Leonardo Boff - Acho que não. Porque mexemos com o
aparelho central da Igreja... Mexemos, porque uma teologia, até
chegar ao corpo central do Vaticano, demora três, quatro gerações.
Nós, na metade de uma geração, já estávamos
dentro do Vaticano, quer dizer, mobilizamos o papa, os altos organismos
tiveram de reagir em face da Teologia da Libertação.
Sérgio de Souza - Você poderia descrever esse tribunal,
como ele funciona?
Leonardo Boff - O tribunal é dramático. Me
senti literalmente seqüestrado. O convento dos frades fica
logo atrás do Vaticano. Eles vieram com um carro, eu estava
me despedindo do superior, dos cardeais, dois oficiais do Santo
Ofício me agarraram, me empurraram carro adentro, porque
haviam dito que eu deveria chegar às 9 horas em ponto. Três
para as 9 estavam ali, me agarraram e me empurraram carro adentro...
Marina Amaral - A guarda suíça?
Leonardo Boff - Dois guardas suíços e mais
um oficial do Santo Ofício, que vinha junto pra dizer: "É
aquele!" Então, o carro foi pela rua e num ponto foi
pela contramão, com a sirene aberta. Peguei no chofer e disse:
"Olha, posso ser herege, mas é melhor um herege vivo
do que um herege morto, e eu quero viver". (risos) O repórter
Lucas Mendes, que estava cobrindo o episódio, vinha num carro
logo atrás, tanto que, quando o nosso entrou no jardim do
Palácio do Vaticano, ele entrou junto e foi preso. Ficou
umas cinco horas lá dentro. Ele considera uma das suas glórias,
ele, como jornalista, preso pelo Vaticano. Passamos por um enorme
portal de ferro, com uns pregos imensos espetados para fora, o carro
parou para que aquilo se abrisse e eu disse: "Aqui é
que é o local da tortura?" E aquele oficial me deu uma
cotovelada, com toda a violência... Aí atravessamos
os jardins, chegamos até uma entrada, desci do carro e dois
guardas suíços já estavam ali na porta do elevador,
abriram, subi dois andares e lá estava o cardeal todo paramentado,
com outros dois guardas. Assim que abriu a porta do elevador, ele
me recebeu. Como é bávaro e eu aprendi bávaro
porque estudei em Munique, eu disse no dialeto: "Gricia nargo
per cardinala" pra desfazer aquele ar pesado...
Frei Betto - Em português, o que foi que você disse?
Leonardo Boff - "Salve, senhor cardeal", "Deus
te proteja, senhor cardeal", que é uma saudação
que o povo faz na rua. Aí ele me pegou pelo braço
e me levou...
Sérgio de Souza - Aí você está sozinho?
Leonardo Boff - Sozinho. Me levou até o fundo, onde
tem uma saleta, lugar onde eram julgados todos os inquiridos. E
lá está a cadeirinha, a mesma em que sentou Galileu
Galilei, sentou Giordano Bruno... e fiz uma saudação
a ela, o que irritou o cardeal. Tem uma mesinha no meio, a cadeirinha
aqui, o inquisidor lá, e o notário aqui ao lado, que
vai anotando tudo. E atrás tem um pequeno anfiteatro, porque
antigamente eram muitos os inquisidores, e embaixo ficava a sala
de torturas, que existe ainda.
Marina Amaral - O processo de inquisição, a maneira
como a Igreja se comporta ao inquirir uma pessoa ainda é
a mesma, não houve uma atualização?
Leonardo Boff - Fundamentalmente não houve atualização.

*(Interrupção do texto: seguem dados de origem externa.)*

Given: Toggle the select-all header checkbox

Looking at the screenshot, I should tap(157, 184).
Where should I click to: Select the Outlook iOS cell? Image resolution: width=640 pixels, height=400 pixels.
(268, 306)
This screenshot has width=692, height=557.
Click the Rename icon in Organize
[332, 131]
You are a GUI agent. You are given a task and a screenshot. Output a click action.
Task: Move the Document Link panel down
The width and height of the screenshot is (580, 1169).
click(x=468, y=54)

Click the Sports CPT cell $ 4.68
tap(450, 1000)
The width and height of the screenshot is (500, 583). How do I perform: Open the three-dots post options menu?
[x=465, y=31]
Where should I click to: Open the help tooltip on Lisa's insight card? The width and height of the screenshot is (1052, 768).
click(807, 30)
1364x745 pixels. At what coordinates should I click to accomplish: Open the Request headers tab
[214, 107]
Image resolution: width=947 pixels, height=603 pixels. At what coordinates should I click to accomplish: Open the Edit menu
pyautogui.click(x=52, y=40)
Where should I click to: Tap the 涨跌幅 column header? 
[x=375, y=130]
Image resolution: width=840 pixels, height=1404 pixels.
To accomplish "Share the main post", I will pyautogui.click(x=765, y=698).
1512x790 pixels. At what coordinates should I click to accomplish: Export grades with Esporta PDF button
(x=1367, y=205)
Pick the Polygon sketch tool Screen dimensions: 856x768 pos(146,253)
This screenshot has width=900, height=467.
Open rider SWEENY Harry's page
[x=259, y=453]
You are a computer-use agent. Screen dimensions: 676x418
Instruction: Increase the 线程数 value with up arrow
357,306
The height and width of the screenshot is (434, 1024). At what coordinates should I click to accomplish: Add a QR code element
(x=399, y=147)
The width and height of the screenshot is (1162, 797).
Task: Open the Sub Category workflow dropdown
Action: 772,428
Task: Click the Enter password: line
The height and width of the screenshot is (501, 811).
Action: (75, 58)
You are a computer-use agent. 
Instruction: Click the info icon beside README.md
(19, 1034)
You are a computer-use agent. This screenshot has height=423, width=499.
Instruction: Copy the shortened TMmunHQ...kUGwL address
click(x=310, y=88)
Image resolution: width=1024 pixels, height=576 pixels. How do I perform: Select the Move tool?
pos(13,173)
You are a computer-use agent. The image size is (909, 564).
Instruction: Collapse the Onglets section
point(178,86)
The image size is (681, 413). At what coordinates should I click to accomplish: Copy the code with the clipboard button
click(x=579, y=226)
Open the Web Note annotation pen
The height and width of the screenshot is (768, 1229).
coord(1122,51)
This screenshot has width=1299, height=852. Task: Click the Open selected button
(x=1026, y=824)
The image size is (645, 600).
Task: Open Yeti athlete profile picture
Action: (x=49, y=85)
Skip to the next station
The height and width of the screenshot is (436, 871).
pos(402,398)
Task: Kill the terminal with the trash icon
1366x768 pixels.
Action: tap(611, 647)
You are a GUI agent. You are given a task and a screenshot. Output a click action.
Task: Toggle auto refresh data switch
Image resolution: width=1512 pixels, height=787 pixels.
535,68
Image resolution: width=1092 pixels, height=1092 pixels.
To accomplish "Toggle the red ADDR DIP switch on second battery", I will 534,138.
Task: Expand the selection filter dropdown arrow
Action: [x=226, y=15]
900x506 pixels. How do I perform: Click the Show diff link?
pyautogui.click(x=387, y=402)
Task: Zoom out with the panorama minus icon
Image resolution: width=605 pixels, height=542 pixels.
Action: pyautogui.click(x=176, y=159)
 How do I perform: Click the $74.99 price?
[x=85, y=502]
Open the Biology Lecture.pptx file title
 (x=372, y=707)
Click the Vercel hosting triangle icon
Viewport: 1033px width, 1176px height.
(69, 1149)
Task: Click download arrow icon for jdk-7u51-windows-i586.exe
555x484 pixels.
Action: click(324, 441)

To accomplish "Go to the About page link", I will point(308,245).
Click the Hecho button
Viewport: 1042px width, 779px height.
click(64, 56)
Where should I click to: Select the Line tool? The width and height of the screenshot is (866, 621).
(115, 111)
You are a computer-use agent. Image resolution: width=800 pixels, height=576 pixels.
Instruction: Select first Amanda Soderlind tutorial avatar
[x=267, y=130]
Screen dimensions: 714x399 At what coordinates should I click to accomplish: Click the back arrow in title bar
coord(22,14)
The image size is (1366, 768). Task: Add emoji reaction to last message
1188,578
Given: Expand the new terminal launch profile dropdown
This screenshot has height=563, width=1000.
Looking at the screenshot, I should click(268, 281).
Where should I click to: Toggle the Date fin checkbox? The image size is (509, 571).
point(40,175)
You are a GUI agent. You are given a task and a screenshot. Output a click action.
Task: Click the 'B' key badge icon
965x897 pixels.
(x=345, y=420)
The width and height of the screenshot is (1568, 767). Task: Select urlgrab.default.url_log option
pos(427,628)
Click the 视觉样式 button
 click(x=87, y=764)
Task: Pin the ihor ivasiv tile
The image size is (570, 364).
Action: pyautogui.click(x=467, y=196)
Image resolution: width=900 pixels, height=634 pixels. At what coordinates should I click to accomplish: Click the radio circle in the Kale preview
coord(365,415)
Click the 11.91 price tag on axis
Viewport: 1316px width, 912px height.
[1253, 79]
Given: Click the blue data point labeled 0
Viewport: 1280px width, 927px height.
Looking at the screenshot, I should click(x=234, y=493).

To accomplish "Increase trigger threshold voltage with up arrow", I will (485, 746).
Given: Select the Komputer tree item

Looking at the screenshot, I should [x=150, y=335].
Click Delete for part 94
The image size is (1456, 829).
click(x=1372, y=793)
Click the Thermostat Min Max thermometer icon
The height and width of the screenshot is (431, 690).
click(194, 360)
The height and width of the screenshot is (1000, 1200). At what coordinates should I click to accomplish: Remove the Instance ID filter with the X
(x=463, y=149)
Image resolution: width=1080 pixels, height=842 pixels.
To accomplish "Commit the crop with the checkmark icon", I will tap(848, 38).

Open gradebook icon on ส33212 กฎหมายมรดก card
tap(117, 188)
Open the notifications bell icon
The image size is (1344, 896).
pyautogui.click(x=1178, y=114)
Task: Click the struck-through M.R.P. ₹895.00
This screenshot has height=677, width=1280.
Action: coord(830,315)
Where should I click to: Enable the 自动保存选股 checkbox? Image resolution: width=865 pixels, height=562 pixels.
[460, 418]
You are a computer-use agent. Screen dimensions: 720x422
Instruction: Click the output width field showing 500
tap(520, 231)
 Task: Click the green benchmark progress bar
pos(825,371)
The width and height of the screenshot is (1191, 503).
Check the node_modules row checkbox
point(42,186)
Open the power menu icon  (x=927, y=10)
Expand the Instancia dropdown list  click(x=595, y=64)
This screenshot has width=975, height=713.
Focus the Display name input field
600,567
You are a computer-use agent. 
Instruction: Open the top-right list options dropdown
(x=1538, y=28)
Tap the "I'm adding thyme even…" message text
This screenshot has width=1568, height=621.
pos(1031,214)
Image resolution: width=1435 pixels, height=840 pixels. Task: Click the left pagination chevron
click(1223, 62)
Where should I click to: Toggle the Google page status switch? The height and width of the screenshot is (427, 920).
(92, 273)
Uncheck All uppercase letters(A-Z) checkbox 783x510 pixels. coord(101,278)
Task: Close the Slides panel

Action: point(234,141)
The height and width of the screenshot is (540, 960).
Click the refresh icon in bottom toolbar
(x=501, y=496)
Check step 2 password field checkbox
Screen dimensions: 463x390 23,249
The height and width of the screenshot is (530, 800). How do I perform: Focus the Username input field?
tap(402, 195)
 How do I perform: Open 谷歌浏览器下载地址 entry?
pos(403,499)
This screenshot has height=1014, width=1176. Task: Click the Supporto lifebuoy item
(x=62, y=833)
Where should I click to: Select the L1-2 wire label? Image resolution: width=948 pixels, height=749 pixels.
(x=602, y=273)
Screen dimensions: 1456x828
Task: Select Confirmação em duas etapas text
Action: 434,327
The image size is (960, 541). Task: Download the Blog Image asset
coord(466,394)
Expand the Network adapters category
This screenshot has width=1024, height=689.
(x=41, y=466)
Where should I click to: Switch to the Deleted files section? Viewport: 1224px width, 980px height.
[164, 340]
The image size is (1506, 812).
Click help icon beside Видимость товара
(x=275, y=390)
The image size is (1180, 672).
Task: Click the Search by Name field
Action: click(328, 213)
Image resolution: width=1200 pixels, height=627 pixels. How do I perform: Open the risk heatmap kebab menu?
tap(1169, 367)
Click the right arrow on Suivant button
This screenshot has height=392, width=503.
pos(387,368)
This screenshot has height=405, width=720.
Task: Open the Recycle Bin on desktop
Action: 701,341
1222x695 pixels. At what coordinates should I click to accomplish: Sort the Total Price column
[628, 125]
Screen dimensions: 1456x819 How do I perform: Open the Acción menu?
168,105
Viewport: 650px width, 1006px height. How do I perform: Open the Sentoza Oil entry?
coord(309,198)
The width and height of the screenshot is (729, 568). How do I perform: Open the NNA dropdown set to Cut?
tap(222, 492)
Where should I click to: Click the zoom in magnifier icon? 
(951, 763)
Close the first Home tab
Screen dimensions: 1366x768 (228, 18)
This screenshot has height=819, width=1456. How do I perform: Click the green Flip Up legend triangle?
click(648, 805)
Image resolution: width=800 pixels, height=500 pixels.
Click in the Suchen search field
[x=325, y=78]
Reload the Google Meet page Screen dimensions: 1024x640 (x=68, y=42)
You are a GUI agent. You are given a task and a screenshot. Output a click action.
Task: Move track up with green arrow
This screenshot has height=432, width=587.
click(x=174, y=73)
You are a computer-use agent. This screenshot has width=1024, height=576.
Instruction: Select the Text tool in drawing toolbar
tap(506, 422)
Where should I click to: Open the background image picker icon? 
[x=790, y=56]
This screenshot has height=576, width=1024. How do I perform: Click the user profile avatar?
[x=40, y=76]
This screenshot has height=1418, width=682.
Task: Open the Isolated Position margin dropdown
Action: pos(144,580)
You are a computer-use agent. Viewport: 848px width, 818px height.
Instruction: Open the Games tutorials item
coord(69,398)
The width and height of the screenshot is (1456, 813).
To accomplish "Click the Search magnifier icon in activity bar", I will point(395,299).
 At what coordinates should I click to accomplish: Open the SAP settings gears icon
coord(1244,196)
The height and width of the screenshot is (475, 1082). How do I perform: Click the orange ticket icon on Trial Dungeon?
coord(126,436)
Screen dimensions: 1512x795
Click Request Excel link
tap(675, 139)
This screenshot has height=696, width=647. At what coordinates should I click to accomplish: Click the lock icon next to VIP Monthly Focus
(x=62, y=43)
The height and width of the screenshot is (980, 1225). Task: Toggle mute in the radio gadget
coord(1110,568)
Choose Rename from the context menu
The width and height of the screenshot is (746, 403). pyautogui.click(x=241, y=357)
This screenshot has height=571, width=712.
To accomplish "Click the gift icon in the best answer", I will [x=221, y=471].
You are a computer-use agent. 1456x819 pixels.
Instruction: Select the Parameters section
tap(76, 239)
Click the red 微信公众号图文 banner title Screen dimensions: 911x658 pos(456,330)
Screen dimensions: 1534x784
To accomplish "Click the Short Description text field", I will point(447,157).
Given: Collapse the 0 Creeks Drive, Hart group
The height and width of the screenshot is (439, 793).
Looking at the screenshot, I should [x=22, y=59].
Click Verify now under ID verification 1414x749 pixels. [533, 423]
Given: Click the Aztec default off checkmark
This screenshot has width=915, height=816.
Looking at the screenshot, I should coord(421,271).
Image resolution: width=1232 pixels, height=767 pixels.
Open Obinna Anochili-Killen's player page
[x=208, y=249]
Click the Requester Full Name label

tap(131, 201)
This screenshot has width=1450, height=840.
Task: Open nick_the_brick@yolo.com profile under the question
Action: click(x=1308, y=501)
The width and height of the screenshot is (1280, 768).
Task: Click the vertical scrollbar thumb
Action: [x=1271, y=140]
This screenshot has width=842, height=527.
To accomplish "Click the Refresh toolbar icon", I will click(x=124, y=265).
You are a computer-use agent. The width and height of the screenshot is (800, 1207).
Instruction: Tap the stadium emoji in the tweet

Frei Betto - Até piorou, porque atualmente, depois do
estabelecimento da infalibilidade do papa, nenhum réu pode
ter direito a defesa, porque não se pode partir do princípio
de que a autoridade eclesiástica esteja equivocada. Então,
não existe direito à defesa, é o único
tribunal do mundo onde isso acontece.
Leonardo Boff - É onde a mesma instância acusa,
a mesma instância julga, a mesma instância pune.
Marina Amaral - Não pode pedir perdão...
Leonardo Boff - Não, não.
Frei Betto - Não pode se defender; não pode constituir
advogado.
Leonardo Boff - Não pode ter advogado, aliás,
existe advogado, mas você não conhece. Você tem
um advogado chamado advocatus proautore, que você não
conhece, que junto aos cardeais faz o advogado do diabo, toma a
minha defesa, mas não pode conversar comigo, nem sei quem
é.
Sérgio Pinto - Você pode falar ali?
Leonardo Boff - Não. Só responder. E você
não tem acesso às atas, não sabe quem são
os acusadores. Só conhece algumas perguntas, o cardeal é
que tem todo o material, extenso, que é o documentário
dele.
Sérgio de Souza - Continuando a história, você
senta na cadeirinha...
Leonardo Boff - Antes eu faço aquela homenagem...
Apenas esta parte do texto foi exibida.